Yoga and Anatomy

Anatomy is the branch of science concerned with the body structures and its internal workings of living things. During my 200 hours yoga teacher training at Tirisula Yoga, I came to know that understanding of Anatomy is key to avoid injuries during performing asanas. It helps us to understand how our skeletal and Muscular system works during performing the various Yoga Asanas.

Understanding the Anatomy will enable you
• To understand the impacts of yoga asanas on our body and mind
• To guide students with injuries in a safe and effective manner and help them to use proper variations, props, and sequence of Asanas to provide the required support.
• To identify if there is some problem is student’s body alignment and can help them to improve their body postures.
• To avoid injuries during the asanas

Skeletal System
As yoga asanas are all about body movements in all direction and all the movements happen at the various joints in our skeletal system, it is very important for a yoga teacher to have a depth knowledge of different types of body movements and the types of joints that enables the movement.
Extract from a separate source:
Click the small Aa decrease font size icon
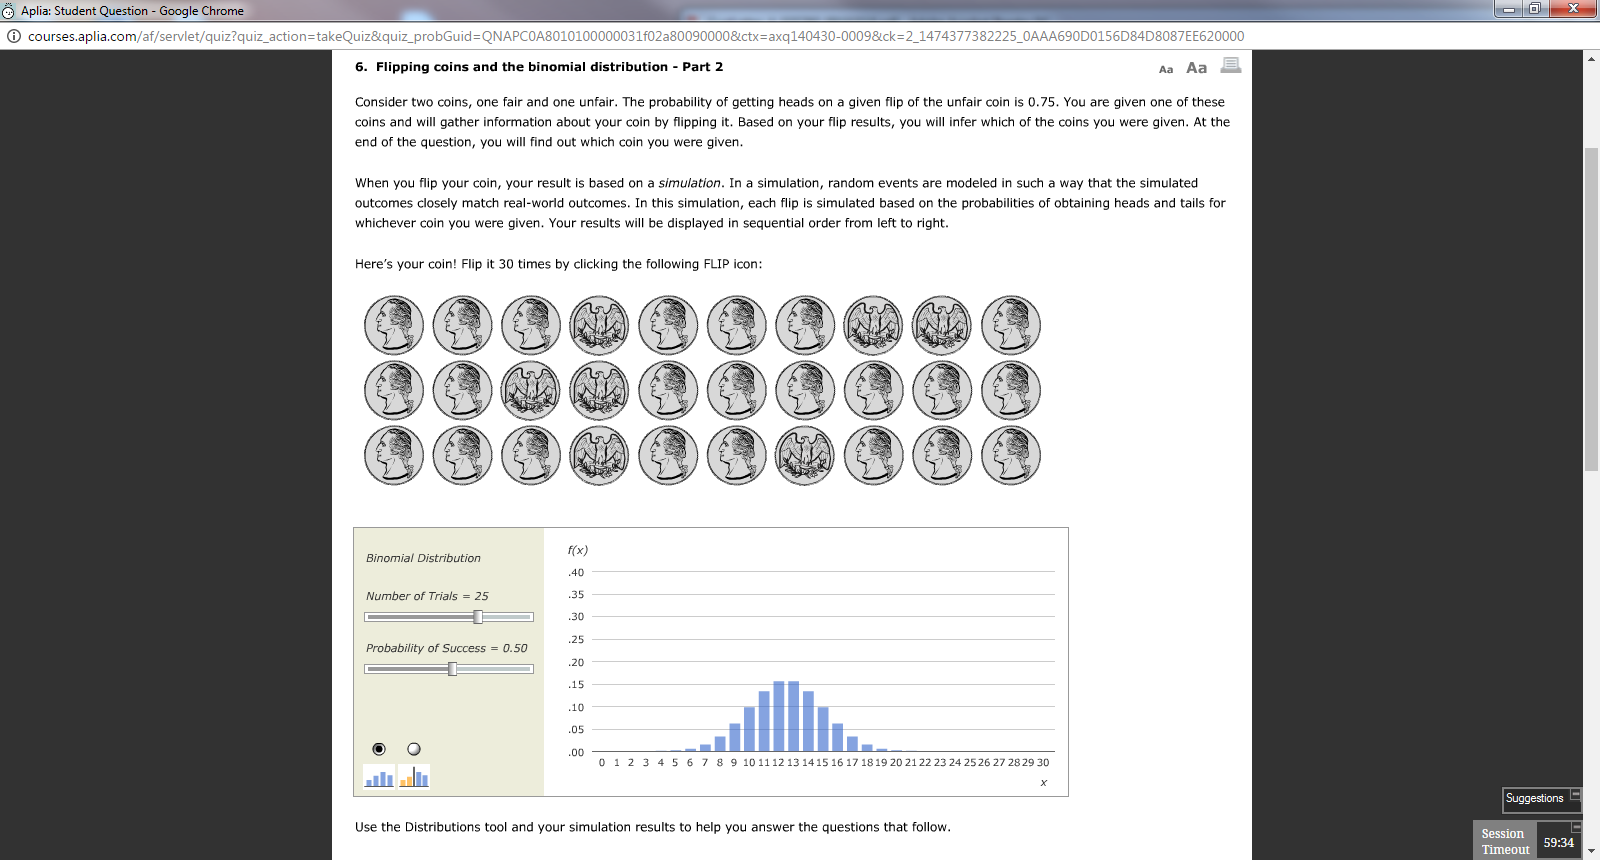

Although there could be many body movements during various yoga poses, few common ones are
Flexion – Angle at joint gets smaller
Extension – Angle at joints gets larger – Flexion and Extension are seen at the hinge, saddle, and ball-and-socket joints of the limbs
Abduction – A limb moves away from the body
Adduction – A limb moves closer to the body – Abduction and Adduction are seen at condyloid, saddle, and ball-and-socket joints
Circumduction – Circumduction is the movement of the limb in a circular pattern, using the sequential combination of flexion, adduction, extension, and abduction motions. This type of motion is found at biaxial condyloid and saddle joints, and at multiaxial ball-and-sockets joints
External or Lateral rotation – A limb rotates outward- Rotation can occur at pivot, ball and socket joints of the limb.
Medial and lateral rotation can only occur at the multiaxial shoulder and hip joints, but circumduction can occur at either biaxial or multiaxial joints.
Internal or medial rotation -A limb rotates inward
Plantar Flexion – Pointing the feet
Dorsiflexion – Flexing the feet – Dorsiflexion and plantar flexion are movements at the ankle joint, which is a hinge joint.

We can identify these movements in various yoga poses. In the child pose we can see the movements Knee Flexion, Hip flexion and adduction, Shoulder internal rotation, Spinal flexion and Ankle plantar flexion.

Muscular System
There are about 640 muscles in our body. Our skeletal muscles are attached to our bones, allowing us to move. Muscles are only able to contract or pull. Because our body has to move in many directions, most muscles are set up in pairs so that one muscle can pull a bone in one direction, and another muscle can pull the bone back the other way.
Prime mover (Agonist): is the muscle that is most responsible for the movement.
Synergists are other muscles that assist the prime mover. Synergists may stabilize nearby bones or refine the movement of the prime mover.
Antagonists are muscles that cause a movement opposite to that of the prime mover. An antagonist is generally attached to the opposite side of the joint to which the prime mover is attached.

There are three types of muscular contraction
Concentric: muscle shortens while contracting
Eccentric: muscle lengthens while contracting
Isotonic: constant tension through range of motion
Isometric: muscle creates tension but no change in length of fibres or does not move bones

In the Arm flexion movement, Biceps Brachii is the agonist as it concentrically contracts to flex the elbow and Triceps brachii is the antagonist as it mostly relaxes. In the Arm extension movement Biceps brachii is the antagonist as it mostly relaxes and Triceps brachii is the Agonist as it eccentrically contracts to extend the elbow.